» YOUR GOAL
Reproduce the mailing-list post on Solr geo query performance word for word, beginning at the words "What field type" and stopping after "information from debugQuery=true?".

» QUOTED TEXT
Re: Improving performance for SOLR geo queries?

2012-02-08 Thread Nicolas Flacco
I compared locallucene to spatial search and saw a performance
degradation, even using geohash queries, though perhaps I indexed things
wrong? Locallucene across 6 machines handles 150 queries per second fine,
but using geofilt and geohash I got lots of timeouts even when I was doing
only 50 queries per second. Has anybody done a formal comparison of
locallucene with spatial search and latlontype, pointtype and geohash?

On 2/8/12 2:20 PM, Ryan McKinley ryan...@gmail.com wrote:

Hi Matthias-

I'm trying to understand how you have your data indexed so we can give
reasonable direction.

What field type are you using for your locations?  Is it using the
solr spatial field types?  What do you see when you look at the debug
information from debugQuery=true?

From my experience, there is no single best practice for spatial
queries -- it will depend on your data density and distribution if.

» DATA PROVIDED
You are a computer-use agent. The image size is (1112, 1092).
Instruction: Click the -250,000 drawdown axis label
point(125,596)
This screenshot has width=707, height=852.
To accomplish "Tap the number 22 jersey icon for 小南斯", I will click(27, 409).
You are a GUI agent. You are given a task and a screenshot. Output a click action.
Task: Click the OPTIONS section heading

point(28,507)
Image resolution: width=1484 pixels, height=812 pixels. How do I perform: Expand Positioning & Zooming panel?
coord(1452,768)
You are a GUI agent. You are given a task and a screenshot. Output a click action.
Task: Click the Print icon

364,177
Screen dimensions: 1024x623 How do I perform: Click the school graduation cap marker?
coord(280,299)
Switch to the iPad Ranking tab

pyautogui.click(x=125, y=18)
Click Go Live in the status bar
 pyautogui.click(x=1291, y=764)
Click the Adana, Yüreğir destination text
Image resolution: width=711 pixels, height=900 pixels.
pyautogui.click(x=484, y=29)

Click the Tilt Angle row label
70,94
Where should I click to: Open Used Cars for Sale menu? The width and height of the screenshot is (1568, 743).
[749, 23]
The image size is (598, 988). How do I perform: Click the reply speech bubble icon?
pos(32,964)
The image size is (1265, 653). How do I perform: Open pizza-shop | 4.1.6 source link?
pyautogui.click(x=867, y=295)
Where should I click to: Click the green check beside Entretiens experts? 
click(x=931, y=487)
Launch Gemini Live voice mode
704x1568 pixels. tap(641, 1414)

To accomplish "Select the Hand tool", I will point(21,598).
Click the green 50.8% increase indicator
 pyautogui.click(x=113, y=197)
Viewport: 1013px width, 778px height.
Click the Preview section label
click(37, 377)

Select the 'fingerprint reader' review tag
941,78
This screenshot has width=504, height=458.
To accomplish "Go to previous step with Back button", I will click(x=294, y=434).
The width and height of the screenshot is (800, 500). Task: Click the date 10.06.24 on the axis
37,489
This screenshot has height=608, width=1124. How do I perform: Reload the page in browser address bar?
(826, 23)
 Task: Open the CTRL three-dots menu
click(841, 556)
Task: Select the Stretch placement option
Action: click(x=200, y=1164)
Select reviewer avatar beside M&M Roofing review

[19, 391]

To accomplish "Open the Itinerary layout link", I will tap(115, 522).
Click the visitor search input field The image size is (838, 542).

» OUTPUT OF THE EXERCISE
What field type are you using for your locations?  Is it using the
solr spatial field types?  What do you see when you look at the debug
information from debugQuery=true?